Laurie Lipton, stupéfiante faiseuse de cauchemars en noir et blanc


On dit que les anges n’ont pas de sexe. Pourtant, du côté de Montmartre, à la Halle Saint-Pierre, on peut en ce moment contempler, pour la première fois en France, l’œuvre d’un bout de femme à qui l’art a bien donné des ailes. C’était il y a plus de soixante ans. Toute petite, confie Laurie Lipton, à l’âge de quatre ans, comme un don du Ciel, elle a commencé à dessiner.
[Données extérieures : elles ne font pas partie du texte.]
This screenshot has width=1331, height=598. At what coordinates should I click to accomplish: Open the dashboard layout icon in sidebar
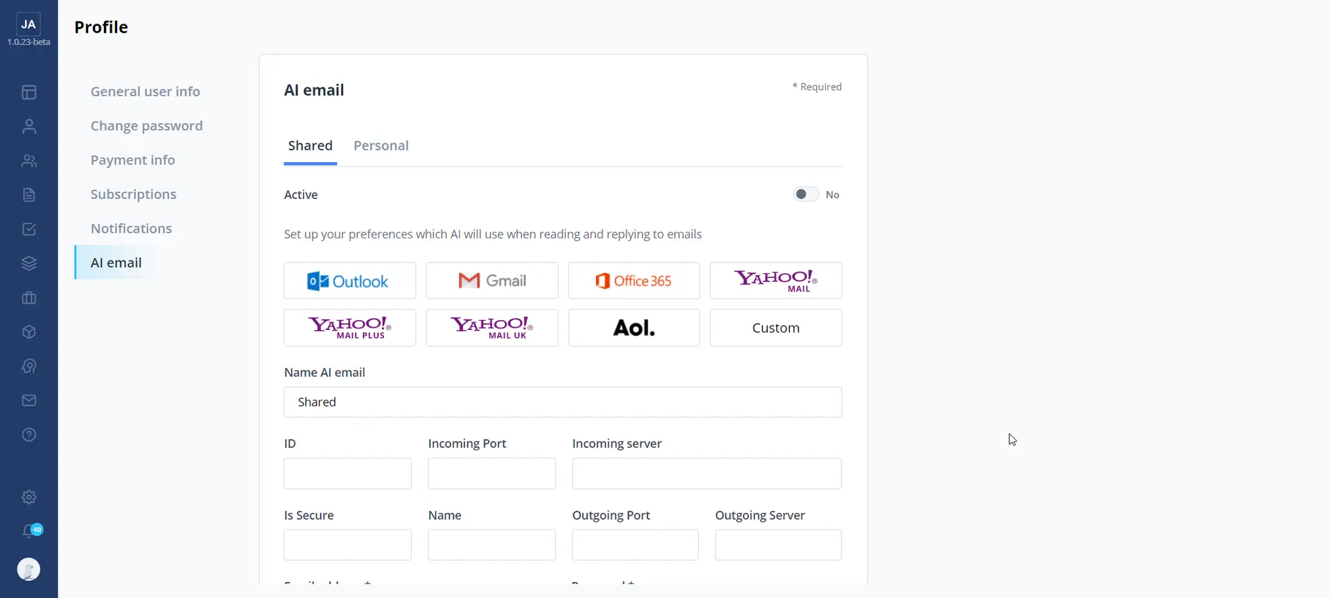(x=29, y=92)
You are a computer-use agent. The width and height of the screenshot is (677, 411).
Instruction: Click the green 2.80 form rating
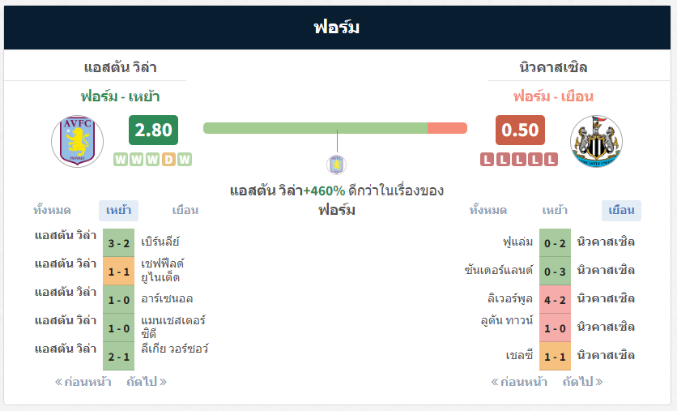pos(153,130)
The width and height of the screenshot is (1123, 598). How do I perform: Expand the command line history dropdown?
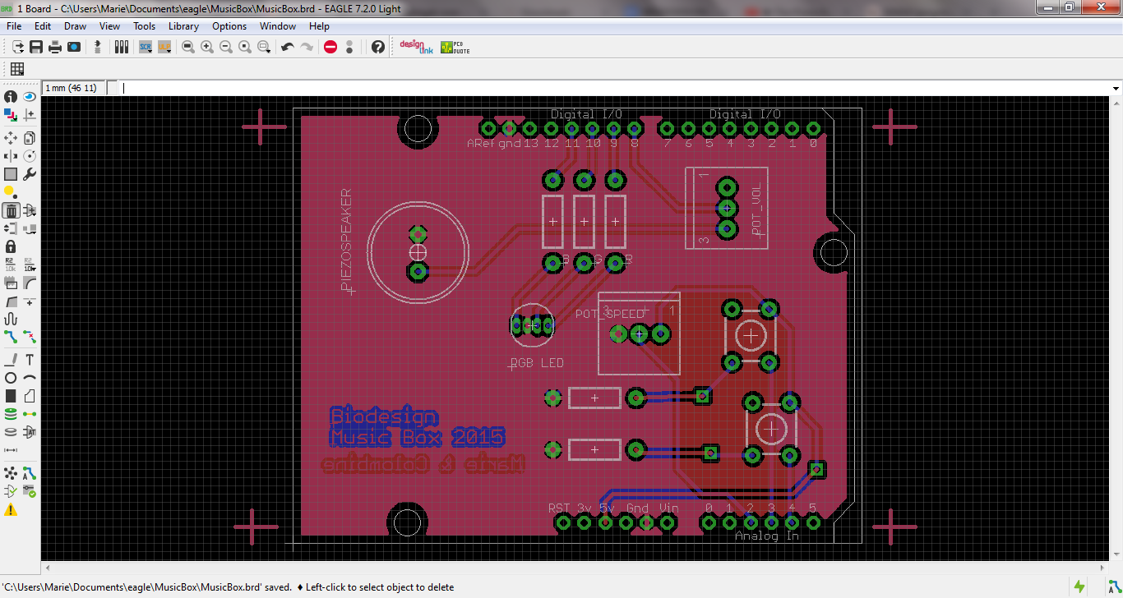[1116, 88]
Un peu comme ça, par hasard, elle a été touchée par la grâce, sans « savoir pourquoi, ni comment » : « J’aurais pu être PDG d’une entreprise, mais non, moi ça a été l’art ! » Un traumatisme dans sa petite enfance, une agression, puis le soutien indéfectible de ses parents, entérinera cette vocation artistique, pour laquelle il lui est difficile de trouver des mots. Si vous voulez des discours, écoutez plutôt ce que les dessins foisonnants de cette Américaine ont à vous dire !

Portrait de Laurie Lipton en train de dessiner « On 2013 » (2,33 x 1,15 m)

Portrait de Laurie Lipton en train de dessiner « On 2013 » (2,33 × 1,15 m)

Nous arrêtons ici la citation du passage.